* _What you will do_
Your answer should consist of the complete listing, repeated verbatim.

* _Data in this exercise_

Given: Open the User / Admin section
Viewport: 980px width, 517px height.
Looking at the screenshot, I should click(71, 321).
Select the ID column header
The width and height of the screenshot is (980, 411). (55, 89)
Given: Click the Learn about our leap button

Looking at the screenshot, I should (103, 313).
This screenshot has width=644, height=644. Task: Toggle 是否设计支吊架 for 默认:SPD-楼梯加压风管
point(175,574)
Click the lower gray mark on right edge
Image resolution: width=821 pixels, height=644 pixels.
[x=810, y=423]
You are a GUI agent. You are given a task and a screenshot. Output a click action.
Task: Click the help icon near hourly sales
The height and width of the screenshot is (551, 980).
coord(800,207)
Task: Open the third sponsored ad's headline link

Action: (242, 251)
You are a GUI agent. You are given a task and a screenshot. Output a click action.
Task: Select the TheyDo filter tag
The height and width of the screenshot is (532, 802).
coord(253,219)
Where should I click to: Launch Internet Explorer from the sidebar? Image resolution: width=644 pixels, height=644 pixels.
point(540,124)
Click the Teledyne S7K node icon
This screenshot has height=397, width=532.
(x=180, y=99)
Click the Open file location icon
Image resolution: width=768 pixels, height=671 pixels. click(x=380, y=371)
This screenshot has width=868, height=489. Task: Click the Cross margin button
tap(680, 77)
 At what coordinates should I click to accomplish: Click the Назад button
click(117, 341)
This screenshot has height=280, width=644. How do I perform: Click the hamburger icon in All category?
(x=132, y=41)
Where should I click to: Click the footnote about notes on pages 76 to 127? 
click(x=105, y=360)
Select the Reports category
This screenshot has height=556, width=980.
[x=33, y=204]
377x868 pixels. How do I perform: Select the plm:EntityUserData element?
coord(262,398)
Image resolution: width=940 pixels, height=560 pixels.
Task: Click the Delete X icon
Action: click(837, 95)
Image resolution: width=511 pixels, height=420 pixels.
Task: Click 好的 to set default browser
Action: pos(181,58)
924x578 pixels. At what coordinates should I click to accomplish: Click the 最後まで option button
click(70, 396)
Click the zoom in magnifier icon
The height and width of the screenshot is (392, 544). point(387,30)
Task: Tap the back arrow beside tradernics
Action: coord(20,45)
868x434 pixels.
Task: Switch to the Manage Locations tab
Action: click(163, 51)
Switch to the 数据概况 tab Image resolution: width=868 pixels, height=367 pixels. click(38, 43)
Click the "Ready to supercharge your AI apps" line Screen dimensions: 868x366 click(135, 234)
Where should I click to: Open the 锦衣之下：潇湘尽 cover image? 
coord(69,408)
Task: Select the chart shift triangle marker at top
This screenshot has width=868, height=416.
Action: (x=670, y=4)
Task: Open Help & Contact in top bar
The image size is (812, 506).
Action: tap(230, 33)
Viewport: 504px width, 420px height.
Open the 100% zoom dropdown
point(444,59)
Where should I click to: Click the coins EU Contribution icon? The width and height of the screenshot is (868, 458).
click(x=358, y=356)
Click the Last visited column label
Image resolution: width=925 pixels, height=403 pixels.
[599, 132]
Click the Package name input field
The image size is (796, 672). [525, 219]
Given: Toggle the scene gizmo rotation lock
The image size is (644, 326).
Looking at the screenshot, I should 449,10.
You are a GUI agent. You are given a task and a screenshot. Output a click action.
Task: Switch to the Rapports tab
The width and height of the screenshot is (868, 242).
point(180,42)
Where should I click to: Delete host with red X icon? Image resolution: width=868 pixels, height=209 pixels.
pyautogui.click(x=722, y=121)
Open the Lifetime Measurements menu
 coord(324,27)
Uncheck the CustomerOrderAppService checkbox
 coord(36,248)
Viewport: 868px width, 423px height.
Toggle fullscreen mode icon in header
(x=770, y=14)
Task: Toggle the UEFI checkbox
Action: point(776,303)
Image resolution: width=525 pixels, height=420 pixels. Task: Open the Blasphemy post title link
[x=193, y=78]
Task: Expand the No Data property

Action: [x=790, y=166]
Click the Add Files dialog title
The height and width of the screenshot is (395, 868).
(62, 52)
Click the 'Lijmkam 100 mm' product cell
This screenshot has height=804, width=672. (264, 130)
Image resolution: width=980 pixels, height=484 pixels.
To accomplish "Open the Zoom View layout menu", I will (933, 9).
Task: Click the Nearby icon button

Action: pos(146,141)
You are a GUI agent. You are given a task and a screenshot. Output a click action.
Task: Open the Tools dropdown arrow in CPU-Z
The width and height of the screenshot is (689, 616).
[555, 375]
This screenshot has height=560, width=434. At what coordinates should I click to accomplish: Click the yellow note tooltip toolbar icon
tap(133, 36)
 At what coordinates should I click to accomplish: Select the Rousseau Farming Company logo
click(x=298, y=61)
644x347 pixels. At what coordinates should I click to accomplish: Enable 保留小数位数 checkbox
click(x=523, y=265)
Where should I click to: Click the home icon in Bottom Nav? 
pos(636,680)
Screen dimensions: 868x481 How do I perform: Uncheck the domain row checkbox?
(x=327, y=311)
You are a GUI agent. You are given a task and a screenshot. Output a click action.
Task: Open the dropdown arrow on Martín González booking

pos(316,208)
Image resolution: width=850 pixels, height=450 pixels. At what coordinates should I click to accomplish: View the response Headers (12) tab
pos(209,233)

* _Output of the exercise_
Given: Open the User / Admin section
Viewport: 980px width, 517px height.
Looking at the screenshot, I should click(71, 321).
Select the ID column header
The width and height of the screenshot is (980, 411). (55, 89)
Given: Click the Learn about our leap button

Looking at the screenshot, I should (103, 313).
This screenshot has width=644, height=644. Task: Toggle 是否设计支吊架 for 默认:SPD-楼梯加压风管
point(175,574)
Click the lower gray mark on right edge
Image resolution: width=821 pixels, height=644 pixels.
[x=810, y=423]
You are a GUI agent. You are given a task and a screenshot. Output a click action.
Task: Click the help icon near hourly sales
The height and width of the screenshot is (551, 980).
coord(800,207)
Task: Open the third sponsored ad's headline link

Action: (242, 251)
You are a GUI agent. You are given a task and a screenshot. Output a click action.
Task: Select the TheyDo filter tag
The height and width of the screenshot is (532, 802).
coord(253,219)
Where should I click to: Launch Internet Explorer from the sidebar? Image resolution: width=644 pixels, height=644 pixels.
point(540,124)
Click the Teledyne S7K node icon
This screenshot has height=397, width=532.
(x=180, y=99)
Click the Open file location icon
Image resolution: width=768 pixels, height=671 pixels. click(x=380, y=371)
This screenshot has width=868, height=489. Task: Click the Cross margin button
tap(680, 77)
 At what coordinates should I click to accomplish: Click the Назад button
click(117, 341)
This screenshot has height=280, width=644. How do I perform: Click the hamburger icon in All category?
(x=132, y=41)
Where should I click to: Click the footnote about notes on pages 76 to 127? 
click(x=105, y=360)
Select the Reports category
This screenshot has height=556, width=980.
[x=33, y=204]
377x868 pixels. How do I perform: Select the plm:EntityUserData element?
coord(262,398)
Image resolution: width=940 pixels, height=560 pixels.
Task: Click the Delete X icon
Action: click(837, 95)
Image resolution: width=511 pixels, height=420 pixels.
Task: Click 好的 to set default browser
Action: pos(181,58)
924x578 pixels. At what coordinates should I click to accomplish: Click the 最後まで option button
click(70, 396)
Click the zoom in magnifier icon
The height and width of the screenshot is (392, 544). point(387,30)
Task: Tap the back arrow beside tradernics
Action: coord(20,45)
868x434 pixels.
Task: Switch to the Manage Locations tab
Action: click(163, 51)
Switch to the 数据概况 tab Image resolution: width=868 pixels, height=367 pixels. click(38, 43)
Click the "Ready to supercharge your AI apps" line Screen dimensions: 868x366 click(135, 234)
Where should I click to: Open the 锦衣之下：潇湘尽 cover image? 
coord(69,408)
Task: Select the chart shift triangle marker at top
This screenshot has width=868, height=416.
Action: (x=670, y=4)
Task: Open Help & Contact in top bar
The image size is (812, 506).
Action: tap(230, 33)
Viewport: 504px width, 420px height.
Open the 100% zoom dropdown
point(444,59)
Where should I click to: Click the coins EU Contribution icon? The width and height of the screenshot is (868, 458).
click(x=358, y=356)
Click the Last visited column label
Image resolution: width=925 pixels, height=403 pixels.
[599, 132]
Click the Package name input field
The image size is (796, 672). [525, 219]
Given: Toggle the scene gizmo rotation lock
The image size is (644, 326).
Looking at the screenshot, I should 449,10.
You are a GUI agent. You are given a task and a screenshot. Output a click action.
Task: Switch to the Rapports tab
The width and height of the screenshot is (868, 242).
point(180,42)
Where should I click to: Delete host with red X icon? Image resolution: width=868 pixels, height=209 pixels.
pyautogui.click(x=722, y=121)
Open the Lifetime Measurements menu
 coord(324,27)
Uncheck the CustomerOrderAppService checkbox
 coord(36,248)
Viewport: 868px width, 423px height.
Toggle fullscreen mode icon in header
(x=770, y=14)
Task: Toggle the UEFI checkbox
Action: point(776,303)
Image resolution: width=525 pixels, height=420 pixels. Task: Open the Blasphemy post title link
[x=193, y=78]
Task: Expand the No Data property

Action: [x=790, y=166]
Click the Add Files dialog title
The height and width of the screenshot is (395, 868).
(62, 52)
Click the 'Lijmkam 100 mm' product cell
This screenshot has height=804, width=672. (264, 130)
Image resolution: width=980 pixels, height=484 pixels.
To accomplish "Open the Zoom View layout menu", I will (933, 9).
Task: Click the Nearby icon button

Action: pos(146,141)
You are a GUI agent. You are given a task and a screenshot. Output a click action.
Task: Open the Tools dropdown arrow in CPU-Z
The width and height of the screenshot is (689, 616).
[555, 375]
This screenshot has height=560, width=434. At what coordinates should I click to accomplish: Click the yellow note tooltip toolbar icon
tap(133, 36)
 At what coordinates should I click to accomplish: Select the Rousseau Farming Company logo
click(x=298, y=61)
644x347 pixels. At what coordinates should I click to accomplish: Enable 保留小数位数 checkbox
click(x=523, y=265)
Where should I click to: Click the home icon in Bottom Nav? 
pos(636,680)
Screen dimensions: 868x481 How do I perform: Uncheck the domain row checkbox?
(x=327, y=311)
You are a GUI agent. You are given a task and a screenshot. Output a click action.
Task: Open the dropdown arrow on Martín González booking

pos(316,208)
Image resolution: width=850 pixels, height=450 pixels. At what coordinates should I click to accomplish: View the response Headers (12) tab
pos(209,233)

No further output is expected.